Ventive Hospitality’s Rs 1,600 crore initial public offering (IPO) opened for subscription today, Friday, December 20. The subscription window for this book-built issue, which is entirely a fresh issue of 2.5 crore shares, will close on Tuesday, December 24. Ahead of its public issue, the Blackstone-backed firm raised Rs 719.5 crore from anchor investors. It allotted 1,11,90,513 shares to anchor investors for Rs 643 per share, with a face value of Rs 1 per share.
Some of the top anchor investors include Quant Mutual Fund, Government Pension Global Fund, Allspring Global Investment LLC, Tata Absolute Return Fund, Aditya Birla India Fund, SBI General Insurance Company Limited, SBI Life Insurance Company Limited, Nuvama, JM Financial Mutual Fund, and 360 One Income Opportunities Fund.
Ventive Hospitality IPO GMP
According to stock market sources, the previous grey market premium (GMP) of the Ventive Hospitality IPO was Rs 66. With the upper price band of Rs 643 per share, the estimated listing price of the shares is Rs 709, giving a 10% premium. The price band of the issue is between Rs 610 and Rs 643 per share.
Ventive Hospitality IPO Dates
The IPO opens for subscription on Friday, December 20, and closes on Tuesday, December 24.
Ventive Hospitality IPO Size
This is a fresh issue of 2.49 crore shares to raise Rs 1,600 crore. There is no offer for sale in this issue.
Ventive Hospitality IPO Reservation
- 75% of the net issue is reserved for qualified institutional buyers (QIBs).
- 15% of the net issue is reserved for non-institutional investors.
- 10% of the net issue is reserved for retail investors.

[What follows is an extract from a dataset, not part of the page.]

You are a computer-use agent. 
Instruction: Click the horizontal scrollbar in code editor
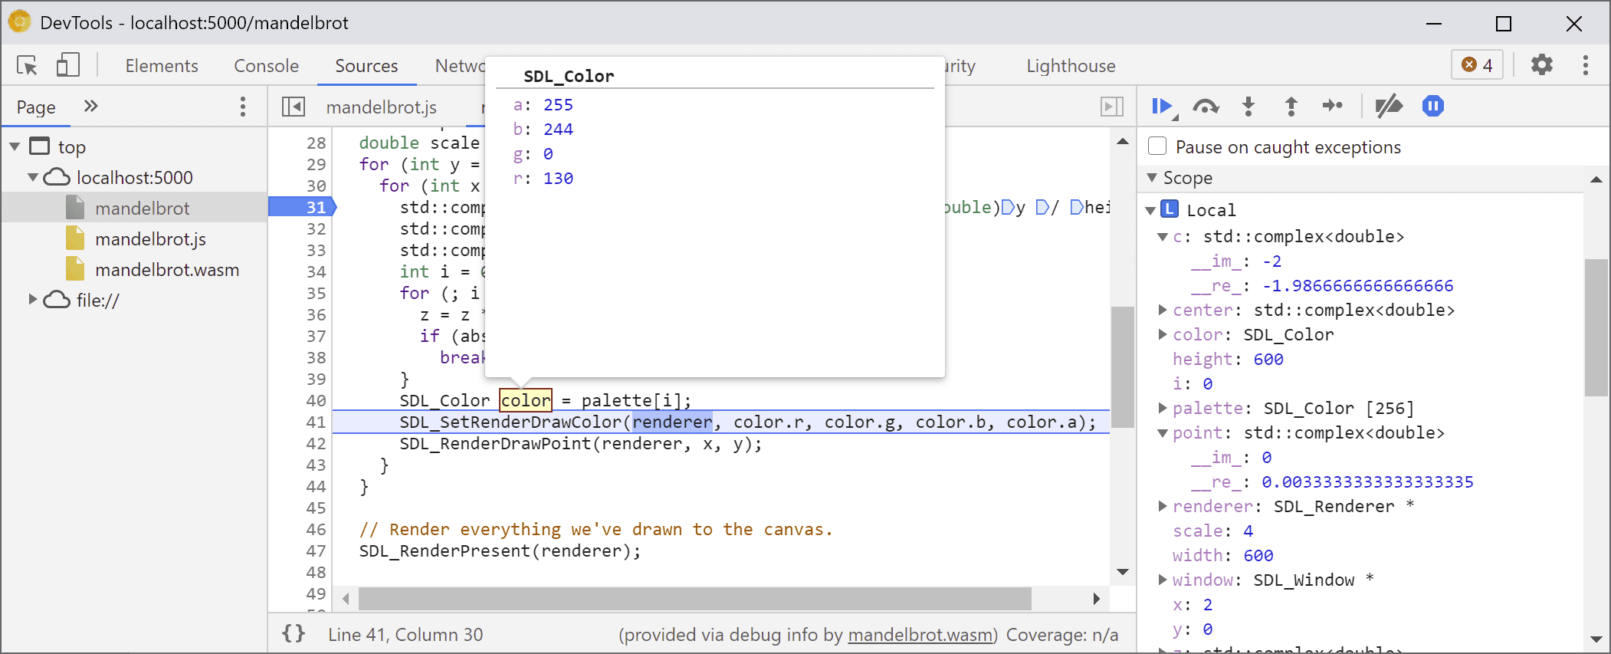click(x=694, y=598)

Ventive Hospitality IPO Lot Size
The minimum lot size for the application is 23 shares. With the upper price band at Rs 643 per share, retail investors need to make a minimum investment of Rs 14,789.

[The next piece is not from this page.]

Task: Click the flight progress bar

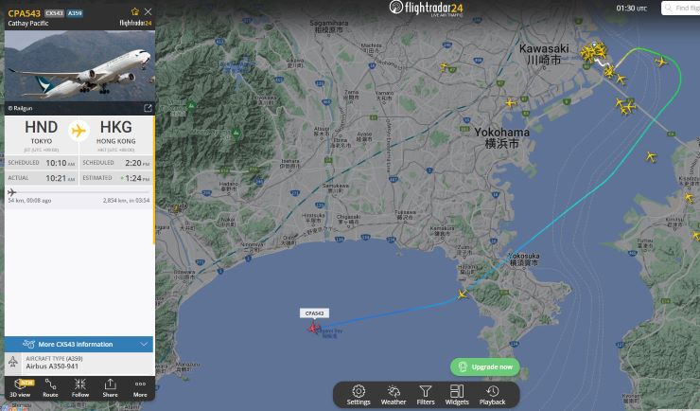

Ventive Hospitality IPO Allotment and Listing Dates
As per SEBI’s T+3 rule, a company must list its shares three business days after the IPO closing date. For Ventive Hospitality, which is closing its IPO on December 24, the shares will be listed on BSE and NSE on Monday, December 30. Share allotment will be finalized on Thursday, December 26, as December 25 is a Christmas holiday.
Ventive Hospitality IPO Book Managers
The book-running lead managers for this IPO are JM Financial Limited, Axis Capital Limited, HSBC Securities & Capital Markets Private Limited, ICICI Securities Limited, IIFL Securities Limited, Kotak Mahindra Capital Company Limited, and SBI Capital Markets Limited. KFin Technologies will act as the registrar for the issue.
The objective of the Issue
According to the company’s Red Herring Prospectus (RHP), the net proceeds from the IPO will be used to repay borrowings incurred by the company and its step-down subsidiaries, SS&L Beach Private Limited and Maldives Property Holdings Private Limited. The funds will also be used for general corporate purposes.
Business Overview
Ventive Hospitality focuses on luxury offerings in the business and leisure segments. The company operates or franchises hospitality properties with global operators, including Marriott, Hilton, Minor, and Atmosphere.
Financial Performance
For FY22, Ventive Hospitality’s revenue from operations was Rs 2,291.70 million. This increased to Rs 4,308.13 million in FY23 and Rs 4,779.80 million in FY24. In the first half of FY24, its operating revenue was Rs 3,727.78 million. Total comprehensive income for FY22, FY23, and FY24 was Rs 297 million, Rs 1,312.02 million, and Rs 1,666.82 million, respectively. However, for the six months ended September 30, 2024, the company incurred a loss of Rs 348.66 million due to recent acquisitions.
Ventive Hospitality IPO Review
Experts highlight the company’s strength lies in its premium hospitality properties and a strong track record of development and acquisition-led growth in India and the Maldives. In terms of valuation, the company appears to be relatively cheaper compared to its peers, based on its Price-to-Earnings (PE) ratio. As per Mint (the newspaper), brokerage firm SBI Securities notes that the company is valued at 90.3 times the FY24 PE ratio and 48.5 times the EV/EBITDA multiple based on the upper price band and post-issue capital.